The 1930s brought economic depression and social unrest—a dreary backdrop for the approaching war. The Germans were re-arming, and Hitler was rising to power; in May 1940 Germany invaded the Netherlands, Luxembourg, and Belgium, and broke through France’s defensive Maginot line. The Germans occupied Paris on June 14, and for 4 years the city would know hunger, curfews, and suspicion. The Vichy government, led by Marchal Pétain, in theory governed unoccupied France, but in fact, collaborated with the Germans. One of the darkest moments of the occupation was in July 1942, when the French police rounded up 13,152 Parisian Jews, including 4,115 children, and parked them in a velodrome before sending them off to Auschwitz; only 30 survived. General Charles de Gaulle became the leader of the Free French and organizer of the Resistance; after the Allies landed in Normandy in 1944, Paris was liberated, and de Gaulle victoriously strode down the Champs-Élysées before a wildly cheering crowd. He would later become president of the country (1958–69).

Postwar Paris

Writers and artists filtered back to the cafes once the war was over (some had never left), and the Café de Flore and Les Deux Magots were headquarters for existential all-stars like Jean-Paul Sartre and Simone de Beauvoir. But the late 1940s was also the beginning of the end of French colonial rule, which was punctuated by violent clashes, including a revolt in Madagascar and a war in Indochina that would eventually entangle the United States. In North Africa, Morocco and Tunisia won their independence relatively peacefully, but France would not let go of Algeria without a long and bloody fight, its repercussions still being felt today. The war in Algeria led to the collapse of the French government; de Gaulle was asked to start a new one in 1958. Thousands of Algerian refugees flooded France, with many settling in the Paris region; Algeria finally gained its independence in 1962.

The writer André Malraux was de Gaulle’s minister of cultural affairs from 1958 to 1969 and was responsible for protecting and restoring endangered historic districts like the Marais.
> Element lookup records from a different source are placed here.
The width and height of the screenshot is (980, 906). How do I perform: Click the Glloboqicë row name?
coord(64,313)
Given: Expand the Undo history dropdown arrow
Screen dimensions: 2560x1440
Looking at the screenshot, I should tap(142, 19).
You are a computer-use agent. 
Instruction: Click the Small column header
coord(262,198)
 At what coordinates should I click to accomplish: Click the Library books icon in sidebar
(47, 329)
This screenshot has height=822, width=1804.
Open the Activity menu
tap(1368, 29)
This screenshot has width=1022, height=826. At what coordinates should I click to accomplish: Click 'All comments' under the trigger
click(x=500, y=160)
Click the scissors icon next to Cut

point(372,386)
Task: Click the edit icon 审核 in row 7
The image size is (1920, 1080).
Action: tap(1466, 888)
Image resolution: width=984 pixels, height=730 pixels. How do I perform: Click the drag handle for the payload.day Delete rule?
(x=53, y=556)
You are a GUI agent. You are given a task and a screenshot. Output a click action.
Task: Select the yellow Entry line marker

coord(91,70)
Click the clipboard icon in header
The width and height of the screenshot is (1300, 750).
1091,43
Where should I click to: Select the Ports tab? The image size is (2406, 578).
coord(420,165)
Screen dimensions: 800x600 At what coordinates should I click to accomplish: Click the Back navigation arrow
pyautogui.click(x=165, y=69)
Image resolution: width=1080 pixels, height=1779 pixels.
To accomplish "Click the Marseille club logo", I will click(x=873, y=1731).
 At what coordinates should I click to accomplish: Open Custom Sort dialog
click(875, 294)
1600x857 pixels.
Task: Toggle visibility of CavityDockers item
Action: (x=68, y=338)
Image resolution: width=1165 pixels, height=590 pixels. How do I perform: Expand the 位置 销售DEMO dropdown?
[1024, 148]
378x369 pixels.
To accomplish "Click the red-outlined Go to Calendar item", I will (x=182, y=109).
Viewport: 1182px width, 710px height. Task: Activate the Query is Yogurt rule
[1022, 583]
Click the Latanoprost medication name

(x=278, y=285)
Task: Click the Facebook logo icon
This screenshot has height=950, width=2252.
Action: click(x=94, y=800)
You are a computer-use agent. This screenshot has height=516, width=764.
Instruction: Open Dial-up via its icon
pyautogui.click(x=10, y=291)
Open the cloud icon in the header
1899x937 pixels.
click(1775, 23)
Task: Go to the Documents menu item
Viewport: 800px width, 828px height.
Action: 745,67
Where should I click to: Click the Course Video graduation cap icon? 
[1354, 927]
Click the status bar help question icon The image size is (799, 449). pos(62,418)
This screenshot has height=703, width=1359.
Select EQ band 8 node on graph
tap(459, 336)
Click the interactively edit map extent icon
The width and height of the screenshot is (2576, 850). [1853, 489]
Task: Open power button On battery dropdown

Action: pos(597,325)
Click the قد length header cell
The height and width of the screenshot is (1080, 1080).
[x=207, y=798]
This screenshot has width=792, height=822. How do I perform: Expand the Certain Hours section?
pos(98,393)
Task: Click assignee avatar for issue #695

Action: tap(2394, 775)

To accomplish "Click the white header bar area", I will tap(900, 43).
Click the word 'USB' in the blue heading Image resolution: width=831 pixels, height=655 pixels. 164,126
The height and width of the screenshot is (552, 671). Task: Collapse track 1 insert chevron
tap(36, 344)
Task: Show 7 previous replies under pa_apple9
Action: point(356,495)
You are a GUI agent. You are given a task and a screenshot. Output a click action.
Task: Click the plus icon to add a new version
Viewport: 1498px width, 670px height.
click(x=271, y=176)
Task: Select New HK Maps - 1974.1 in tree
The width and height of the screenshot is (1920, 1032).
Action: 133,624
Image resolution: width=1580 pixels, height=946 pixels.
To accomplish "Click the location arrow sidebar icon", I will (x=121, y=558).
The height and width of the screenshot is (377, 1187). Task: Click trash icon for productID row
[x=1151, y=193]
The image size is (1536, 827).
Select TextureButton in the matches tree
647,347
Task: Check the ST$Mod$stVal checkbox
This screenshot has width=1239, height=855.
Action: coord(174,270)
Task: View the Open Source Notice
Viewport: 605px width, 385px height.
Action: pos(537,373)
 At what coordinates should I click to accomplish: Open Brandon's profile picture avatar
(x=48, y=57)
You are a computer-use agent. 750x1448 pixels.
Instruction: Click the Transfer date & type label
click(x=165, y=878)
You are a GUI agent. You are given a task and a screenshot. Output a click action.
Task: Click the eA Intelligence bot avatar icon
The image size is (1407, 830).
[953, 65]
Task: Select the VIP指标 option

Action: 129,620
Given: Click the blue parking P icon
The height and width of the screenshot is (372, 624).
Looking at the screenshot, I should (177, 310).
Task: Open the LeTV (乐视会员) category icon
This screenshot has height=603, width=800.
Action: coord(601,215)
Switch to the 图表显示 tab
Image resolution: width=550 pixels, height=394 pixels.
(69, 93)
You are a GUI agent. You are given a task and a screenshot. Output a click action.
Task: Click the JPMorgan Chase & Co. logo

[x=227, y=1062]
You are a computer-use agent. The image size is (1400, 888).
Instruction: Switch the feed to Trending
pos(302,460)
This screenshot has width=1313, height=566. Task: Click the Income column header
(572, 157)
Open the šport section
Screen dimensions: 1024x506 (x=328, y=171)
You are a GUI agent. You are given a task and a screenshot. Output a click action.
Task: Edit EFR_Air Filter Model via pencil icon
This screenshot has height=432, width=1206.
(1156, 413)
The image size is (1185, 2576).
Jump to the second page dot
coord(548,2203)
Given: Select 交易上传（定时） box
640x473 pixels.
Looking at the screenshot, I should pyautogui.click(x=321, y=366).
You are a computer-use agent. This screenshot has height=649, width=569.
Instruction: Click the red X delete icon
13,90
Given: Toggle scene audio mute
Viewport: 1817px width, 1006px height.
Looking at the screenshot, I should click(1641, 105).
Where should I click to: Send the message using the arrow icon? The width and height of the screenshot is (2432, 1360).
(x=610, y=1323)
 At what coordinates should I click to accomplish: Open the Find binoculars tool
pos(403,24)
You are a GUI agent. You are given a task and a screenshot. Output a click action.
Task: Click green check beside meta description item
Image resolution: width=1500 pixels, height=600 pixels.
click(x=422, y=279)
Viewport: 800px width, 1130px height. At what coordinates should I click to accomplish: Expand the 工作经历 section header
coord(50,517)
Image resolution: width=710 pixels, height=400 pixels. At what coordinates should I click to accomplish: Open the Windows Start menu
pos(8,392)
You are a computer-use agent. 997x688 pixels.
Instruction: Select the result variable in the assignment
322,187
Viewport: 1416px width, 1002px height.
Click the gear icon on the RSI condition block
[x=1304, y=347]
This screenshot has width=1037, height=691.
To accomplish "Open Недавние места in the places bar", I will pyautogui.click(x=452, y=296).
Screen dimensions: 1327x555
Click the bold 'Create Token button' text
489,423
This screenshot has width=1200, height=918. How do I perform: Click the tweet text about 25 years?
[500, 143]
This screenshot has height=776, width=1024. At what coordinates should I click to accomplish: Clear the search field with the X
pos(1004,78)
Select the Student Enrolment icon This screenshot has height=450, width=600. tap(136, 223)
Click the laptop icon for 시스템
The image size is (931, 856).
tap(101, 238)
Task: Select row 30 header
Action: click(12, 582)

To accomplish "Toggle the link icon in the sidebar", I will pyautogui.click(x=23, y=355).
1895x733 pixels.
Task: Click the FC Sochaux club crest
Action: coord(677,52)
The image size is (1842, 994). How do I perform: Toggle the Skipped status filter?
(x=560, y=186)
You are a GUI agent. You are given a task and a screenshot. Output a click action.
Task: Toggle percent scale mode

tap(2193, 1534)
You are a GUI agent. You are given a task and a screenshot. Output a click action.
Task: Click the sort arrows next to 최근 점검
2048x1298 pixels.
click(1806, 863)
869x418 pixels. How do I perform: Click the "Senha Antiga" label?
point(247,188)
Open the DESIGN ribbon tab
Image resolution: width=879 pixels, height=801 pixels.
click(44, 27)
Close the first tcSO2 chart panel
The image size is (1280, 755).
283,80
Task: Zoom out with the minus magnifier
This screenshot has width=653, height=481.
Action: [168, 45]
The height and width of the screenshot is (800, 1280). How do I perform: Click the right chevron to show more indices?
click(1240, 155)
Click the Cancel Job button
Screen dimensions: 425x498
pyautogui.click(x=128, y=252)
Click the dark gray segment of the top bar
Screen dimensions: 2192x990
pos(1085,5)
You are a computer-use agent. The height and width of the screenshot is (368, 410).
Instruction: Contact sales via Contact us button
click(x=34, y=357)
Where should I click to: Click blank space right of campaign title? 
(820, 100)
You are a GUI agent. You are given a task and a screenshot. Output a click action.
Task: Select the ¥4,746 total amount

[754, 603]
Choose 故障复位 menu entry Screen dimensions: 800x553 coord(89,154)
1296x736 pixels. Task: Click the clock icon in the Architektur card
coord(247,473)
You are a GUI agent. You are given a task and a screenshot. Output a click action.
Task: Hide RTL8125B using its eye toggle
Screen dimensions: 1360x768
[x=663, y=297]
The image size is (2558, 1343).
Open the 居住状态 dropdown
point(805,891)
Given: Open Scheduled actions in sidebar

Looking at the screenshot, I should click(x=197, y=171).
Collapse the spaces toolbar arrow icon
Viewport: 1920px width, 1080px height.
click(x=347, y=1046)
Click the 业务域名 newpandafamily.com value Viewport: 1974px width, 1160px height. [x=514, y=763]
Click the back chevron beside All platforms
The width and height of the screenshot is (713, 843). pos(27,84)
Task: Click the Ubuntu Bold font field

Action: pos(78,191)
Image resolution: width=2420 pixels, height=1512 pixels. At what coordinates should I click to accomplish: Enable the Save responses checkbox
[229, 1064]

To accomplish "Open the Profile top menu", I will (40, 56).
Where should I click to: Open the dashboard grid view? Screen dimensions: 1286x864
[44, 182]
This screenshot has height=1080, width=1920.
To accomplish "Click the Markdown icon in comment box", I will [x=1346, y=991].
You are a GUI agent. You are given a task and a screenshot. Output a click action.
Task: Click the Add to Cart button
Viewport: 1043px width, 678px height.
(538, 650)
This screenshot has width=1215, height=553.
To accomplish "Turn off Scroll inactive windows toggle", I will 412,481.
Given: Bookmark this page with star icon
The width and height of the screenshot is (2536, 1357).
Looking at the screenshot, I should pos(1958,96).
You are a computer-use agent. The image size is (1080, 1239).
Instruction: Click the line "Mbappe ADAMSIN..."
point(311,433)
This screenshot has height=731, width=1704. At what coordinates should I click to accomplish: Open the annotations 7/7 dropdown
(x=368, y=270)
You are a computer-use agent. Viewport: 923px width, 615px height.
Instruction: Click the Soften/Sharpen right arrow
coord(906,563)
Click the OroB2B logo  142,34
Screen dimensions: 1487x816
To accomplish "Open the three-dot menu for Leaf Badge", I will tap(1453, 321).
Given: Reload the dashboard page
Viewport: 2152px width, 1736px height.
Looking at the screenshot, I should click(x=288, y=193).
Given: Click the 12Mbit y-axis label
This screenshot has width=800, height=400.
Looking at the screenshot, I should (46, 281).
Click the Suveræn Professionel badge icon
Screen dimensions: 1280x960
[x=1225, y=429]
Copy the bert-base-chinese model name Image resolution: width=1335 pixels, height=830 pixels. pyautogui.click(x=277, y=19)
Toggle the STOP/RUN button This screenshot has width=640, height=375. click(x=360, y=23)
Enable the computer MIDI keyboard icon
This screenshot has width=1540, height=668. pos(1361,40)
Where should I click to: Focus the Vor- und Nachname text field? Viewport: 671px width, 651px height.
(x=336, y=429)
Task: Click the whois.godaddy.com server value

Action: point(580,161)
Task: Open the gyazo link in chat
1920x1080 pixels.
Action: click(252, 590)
Elsewhere, modern architects were putting their own questionable stamp on the city, like the doughnut-shaped Maison de Radio France in the 16th arrondissement, and the vaguely “Y”-shaped Maison de UNESCO in the 15th. The late 1960s also marked Paris in less concrete ways. In May 1968, students, hoping to reform the university system, joined a general workers' strike that was paralyzing the nation. The police invaded La Sorbonne to calm the protests, and students and sympathizers took to the streets. The confrontations became violent, with students attacking police with cobblestones—boulevard St-Michel was subsequently paved with asphalt. This was a period of profound social change; those who participated still proudly refer to themselves as soixante-huitards (68ers).

The 1970s was a period of architectural awkwardness—horrified by the idea of becoming a “museum city,” then-president Georges Pompidou decided to modernize. One idea that thankfully never came to fruition was to pave over the Canal St-Martin to make way for a freeway that would cut through the center of the city. The dismal Tour Montparnasse dates from this period, as does the destruction of the old Les Halles marketplace, which was replaced with an unpleasant underground shopping mall (Forum des Halles, which has been rebuilt and covered over by a massive glass canopy). Pompidou’s one “success” is the nearby Centre Pompidou, whose strange, inside-out design provoked howls of outrage when it was built but now has been accepted as part of the Parisian landscape. When François Mitterrand became president in 1981, he too wanted to leave an architectural legacy, and the list of his grands projets (“big projects”) is lengthy. Fortunately, most were considerably more palatable than his predecessor’s. It is to Mitterrand that we owe the Musée d’Orsay, the pyramid (and underground shopping complex) at the Louvre, and the ultra-modern Bibliothèque National François Mitterrand, as well as the Institute du Monde Arabe and the Opéra Bastille. President Jacques Chirac was the force behind the excellent Musée du Quai Branly.